News Release

NSF launches pilot for national high school engineering course

Curriculum, student learning and teacher development will be evaluated in diverse U.S. schools

Grant and Award Announcement

U.S. National Science Foundation

Robot

image: A student builds a robot during summer camp at the University of Maryland. view more 

Credit: Matthew Ehrichs, University of Maryland

The National Science Foundation (NSF) has funded a pilot to prepare a curriculum and teachers across the U.S. for a nationwide pre-college course on engineering principles and design.

The three-year, $4-million pilot marks an important milestone in the creation of a nationally recognized high school engineering course intended to lead to widely accepted, transferrable credit at the college level.

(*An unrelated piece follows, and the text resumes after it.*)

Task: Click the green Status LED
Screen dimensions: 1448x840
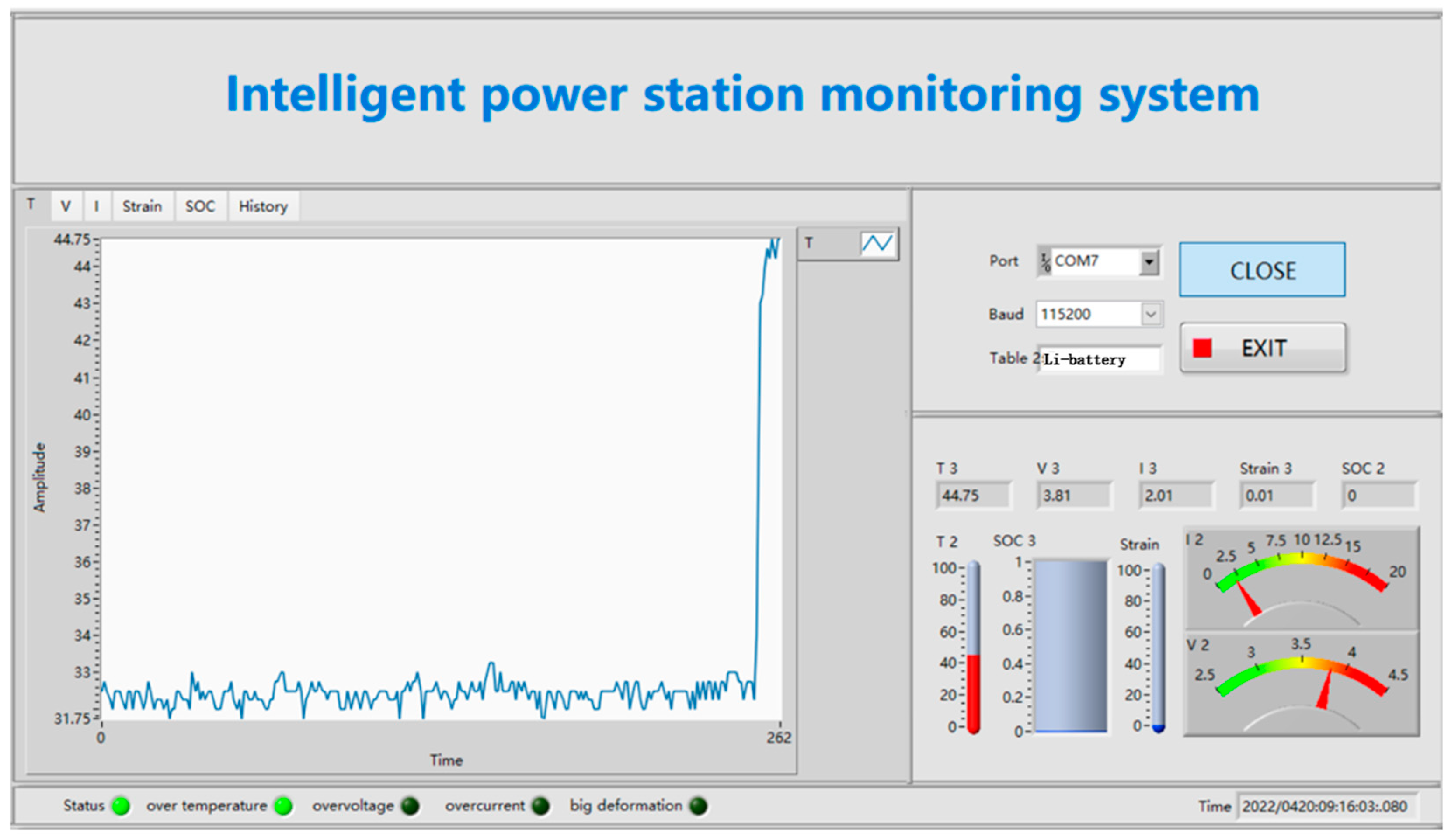Action: pyautogui.click(x=121, y=806)
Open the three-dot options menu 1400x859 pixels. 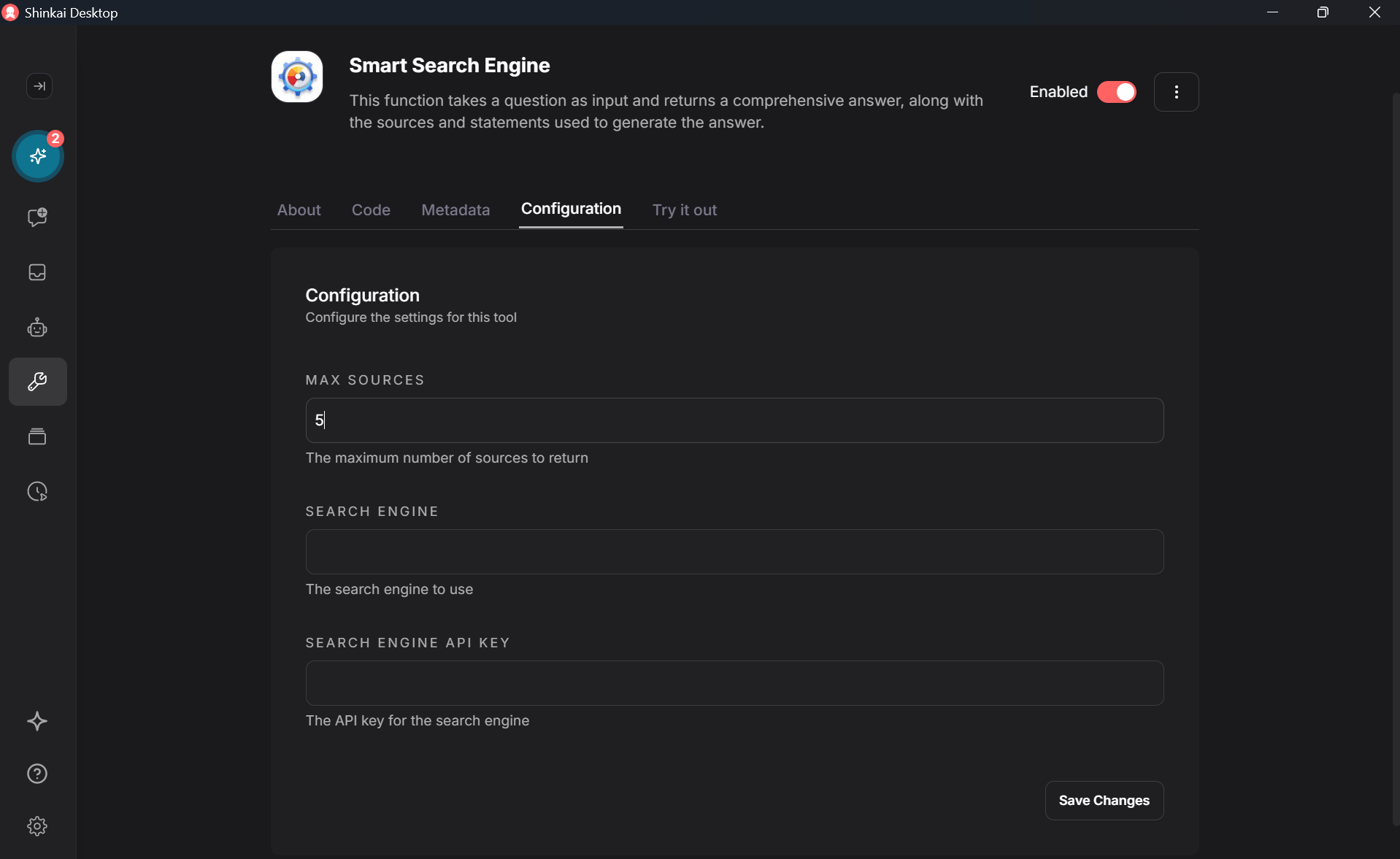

"NSF plays a vital role in helping to build the nation's future engineering workforce, and a key part of that is enabling more students to have access to undergraduate engineering education," said Dawn Tilbury, NSF's assistant director for Engineering. "A standardized high school engineering course will help remove the mystery and democratize the learning and practice of engineering."

The University of Maryland will lead the pilot in partnership with Arizona State University, Morgan State University and Virginia Tech. In addition, Vanderbilt University will evaluate the curriculum, student learning and teacher training, and NASA Goddard will collaborate on dissemination.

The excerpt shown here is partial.